*PROBLEM TO WORK ON*: Please write out every listing below word for word, keeping each line as it stands.

- - - - -

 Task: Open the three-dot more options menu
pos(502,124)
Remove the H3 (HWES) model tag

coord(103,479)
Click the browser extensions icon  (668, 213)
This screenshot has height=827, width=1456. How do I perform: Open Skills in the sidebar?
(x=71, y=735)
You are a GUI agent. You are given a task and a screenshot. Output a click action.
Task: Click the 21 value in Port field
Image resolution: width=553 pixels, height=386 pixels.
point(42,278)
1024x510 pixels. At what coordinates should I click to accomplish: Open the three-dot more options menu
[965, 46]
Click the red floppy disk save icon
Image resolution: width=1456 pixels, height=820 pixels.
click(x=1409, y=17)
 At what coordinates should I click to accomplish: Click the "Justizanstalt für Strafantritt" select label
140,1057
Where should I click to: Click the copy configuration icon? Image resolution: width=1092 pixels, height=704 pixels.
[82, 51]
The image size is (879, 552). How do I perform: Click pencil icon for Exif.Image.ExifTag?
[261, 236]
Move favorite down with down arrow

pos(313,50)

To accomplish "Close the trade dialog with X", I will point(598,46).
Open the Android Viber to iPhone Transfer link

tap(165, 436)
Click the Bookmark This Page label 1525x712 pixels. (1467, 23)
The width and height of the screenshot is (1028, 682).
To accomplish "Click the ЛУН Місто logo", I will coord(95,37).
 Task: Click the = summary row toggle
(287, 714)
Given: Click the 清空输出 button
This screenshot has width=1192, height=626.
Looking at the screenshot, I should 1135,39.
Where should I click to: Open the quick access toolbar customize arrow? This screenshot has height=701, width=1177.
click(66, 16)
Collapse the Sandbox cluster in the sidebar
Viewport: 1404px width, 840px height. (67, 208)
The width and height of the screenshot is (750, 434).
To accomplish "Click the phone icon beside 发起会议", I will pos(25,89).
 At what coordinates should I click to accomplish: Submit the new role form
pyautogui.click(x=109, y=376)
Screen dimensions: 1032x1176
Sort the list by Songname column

- - - - -

*FINISHED EXERCISE*:
 Task: Open the three-dot more options menu
pos(502,124)
Remove the H3 (HWES) model tag

coord(103,479)
Click the browser extensions icon  (668, 213)
This screenshot has height=827, width=1456. How do I perform: Open Skills in the sidebar?
(x=71, y=735)
You are a GUI agent. You are given a task and a screenshot. Output a click action.
Task: Click the 21 value in Port field
Image resolution: width=553 pixels, height=386 pixels.
point(42,278)
1024x510 pixels. At what coordinates should I click to accomplish: Open the three-dot more options menu
[965, 46]
Click the red floppy disk save icon
Image resolution: width=1456 pixels, height=820 pixels.
click(x=1409, y=17)
 At what coordinates should I click to accomplish: Click the "Justizanstalt für Strafantritt" select label
140,1057
Where should I click to: Click the copy configuration icon? Image resolution: width=1092 pixels, height=704 pixels.
[82, 51]
The image size is (879, 552). How do I perform: Click pencil icon for Exif.Image.ExifTag?
[261, 236]
Move favorite down with down arrow

pos(313,50)

To accomplish "Close the trade dialog with X", I will point(598,46).
Open the Android Viber to iPhone Transfer link

tap(165, 436)
Click the Bookmark This Page label 1525x712 pixels. (1467, 23)
The width and height of the screenshot is (1028, 682).
To accomplish "Click the ЛУН Місто logo", I will coord(95,37).
 Task: Click the = summary row toggle
(287, 714)
Given: Click the 清空输出 button
This screenshot has width=1192, height=626.
Looking at the screenshot, I should 1135,39.
Where should I click to: Open the quick access toolbar customize arrow? This screenshot has height=701, width=1177.
click(66, 16)
Collapse the Sandbox cluster in the sidebar
Viewport: 1404px width, 840px height. (67, 208)
The width and height of the screenshot is (750, 434).
To accomplish "Click the phone icon beside 发起会议", I will pos(25,89).
 At what coordinates should I click to accomplish: Submit the new role form
pyautogui.click(x=109, y=376)
Screen dimensions: 1032x1176
Sort the list by Songname column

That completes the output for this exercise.